Create a gdelt.toml file:

[gdelt]
timeout = 60
max_retries = 5
cache_dir = "/path/to/cache"
cache_ttl = 3600
fallback_to_bigquery = true
validate_codes = true
max_concurrent_downloads = 10

[gdelt.bigquery]
project = "my-project"
credentials = "/path/to/credentials.json"

Load it with:

from pathlib import Path
from py_gdelt import GDELTClient

config_path = Path("gdelt.toml")
async with GDELTClient(config_path=config_path) as client:
    ...

Programmatic Settings

Use GDELTSettings for full control:

from pathlib import Path
from py_gdelt import GDELTClient, GDELTSettings

settings = GDELTSettings(
    # Timeouts and retries
    timeout=60,
    max_retries=5,

    # Caching
    cache_dir=Path.home() / ".cache" / "gdelt",
    cache_ttl=3600,

    # BigQuery
    bigquery_project="my-project",
    bigquery_credentials=Path("/path/to/credentials.json"),

    # Behavior
    fallback_to_bigquery=True,
    validate_codes=True,
    max_concurrent_downloads=10,
)

async with GDELTClient(settings=settings) as client:
    ...

Configuration Options

Timeouts

  • timeout (int): HTTP request timeout in seconds.
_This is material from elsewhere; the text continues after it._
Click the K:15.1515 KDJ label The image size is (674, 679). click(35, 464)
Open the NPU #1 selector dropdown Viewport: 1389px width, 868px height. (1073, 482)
Default: 30
  • connect_timeout (int): Connection timeout in seconds. Default: 10

Retries

  • max_retries (int): Maximum retry attempts. Default: 3
  • retry_backoff (float): Backoff multiplier for retries. Default: 2.0

Caching

  • cache_dir (Path): Directory for cached files. Default: ~/.cache/gdelt
  • cache_ttl (int): Cache time-to-live in seconds. Default: 3600 (1 hour)
  • use_cache (bool): Enable/disable caching. Default: True

BigQuery

  • bigquery_project (str): Google Cloud project ID. Default: None
  • bigquery_credentials (Path): Path to credentials JSON. Default: None
  • fallback_to_bigquery (bool): Use BigQuery when file sources fail. Default: False

Performance

  • max_concurrent_downloads (int): Max parallel file downloads. Default: 5
  • chunk_size (int): Download chunk size in bytes. Default: 8192

Validation

  • validate_codes (bool): Validate CAMEO/country codes. Default: False
  • strict_mode (bool): Raise errors on invalid codes. Default: False

Priority Order

Configuration is loaded in this order (later overrides earlier):

  1. Default values
  2. Environment variables
  3. TOML configuration file
  4. Programmatic GDELTSettings

BigQuery Setup

For BigQuery access:

  1. Install dependencies: pip install py-gdelt[bigquery]
  2. Create Google Cloud project
  3. Enable BigQuery API
  4. Create service account and download credentials
  5. Set credentials path:
export GOOGLE_APPLICATION_CREDENTIALS="/path/to/credentials.json"

Or in code:

settings = GDELTSettings(
    bigquery_project="my-project",
    bigquery_credentials=Path("/path/to/credentials.json"),
    fallback_to_bigquery=True,
)

Best Practices

  • Use environment variables for sensitive data (credentials)
  • Use TOML for team-shared configuration
  • Use programmatic settings for runtime customization
  • Enable caching in development, configure carefully in production
  • Set appropriate timeouts for your network conditions
  • Enable BigQuery fallback for production reliability